**DIRECTIONS**
Write out, exactly and in full, the line where "Where should I" appears together with all lines that follow it in the entries below. Do not include pictures.

**RECORDS FOR THIS TASK**
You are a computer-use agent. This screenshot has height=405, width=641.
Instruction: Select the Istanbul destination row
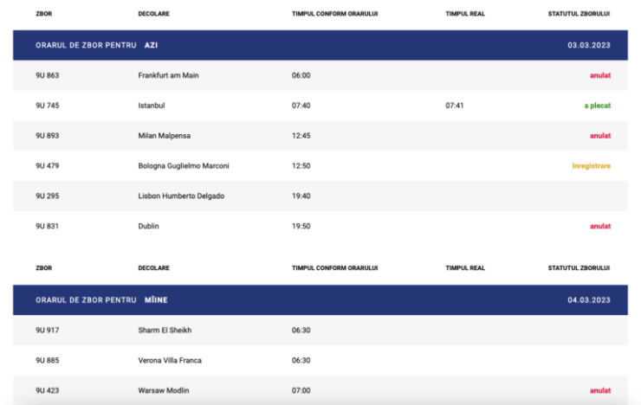[151, 106]

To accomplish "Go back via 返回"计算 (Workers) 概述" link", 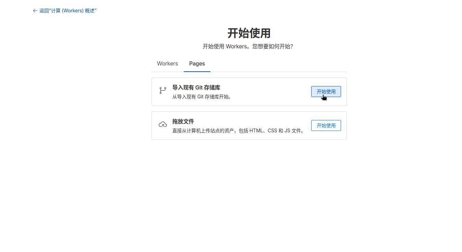I will point(68,11).
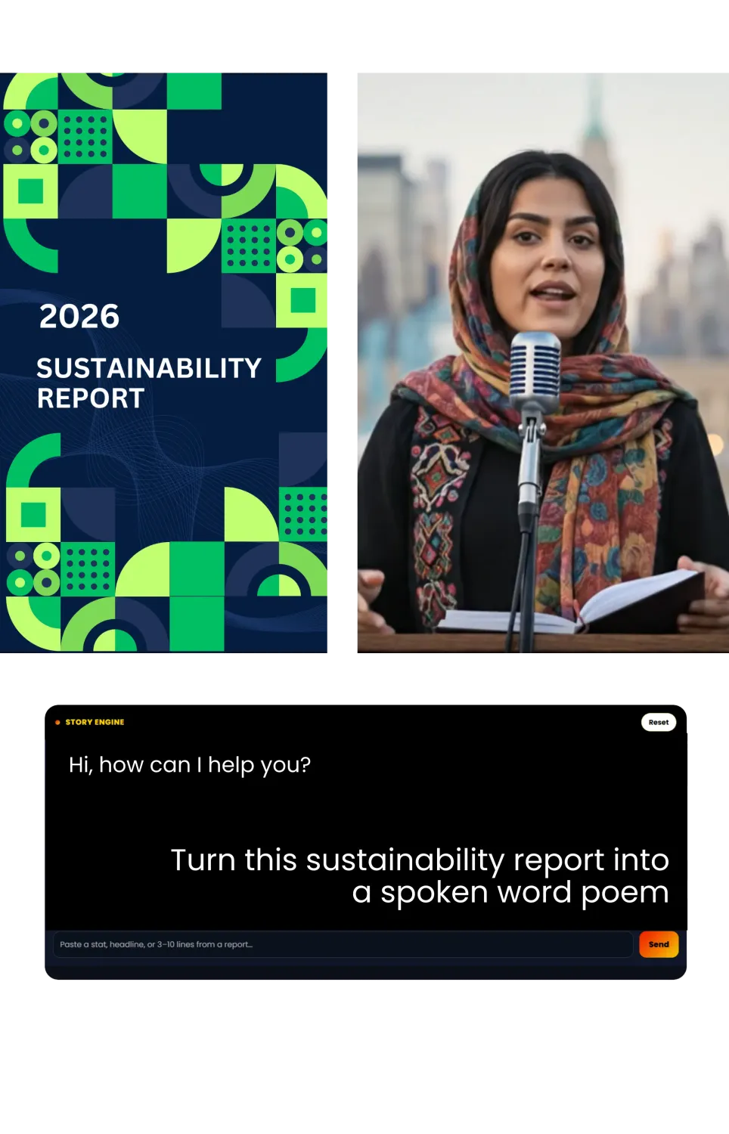Click the 'Hi, how can I help you?' message
The height and width of the screenshot is (1134, 729).
pyautogui.click(x=190, y=764)
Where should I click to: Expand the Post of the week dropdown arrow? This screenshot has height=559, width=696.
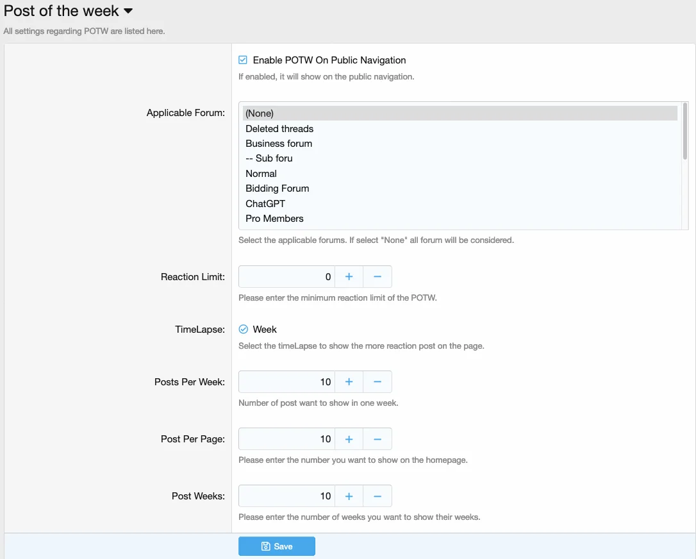tap(128, 11)
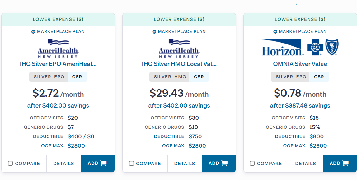Click the Deductible label on the $750 plan
357x180 pixels.
point(169,136)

**TASK RESPONSE**
Where should I click to: Expand the Post of the week dropdown arrow? This screenshot has height=559, width=696.
tap(128, 11)
Click the Deductible label on the $750 plan
357x180 pixels.
point(169,136)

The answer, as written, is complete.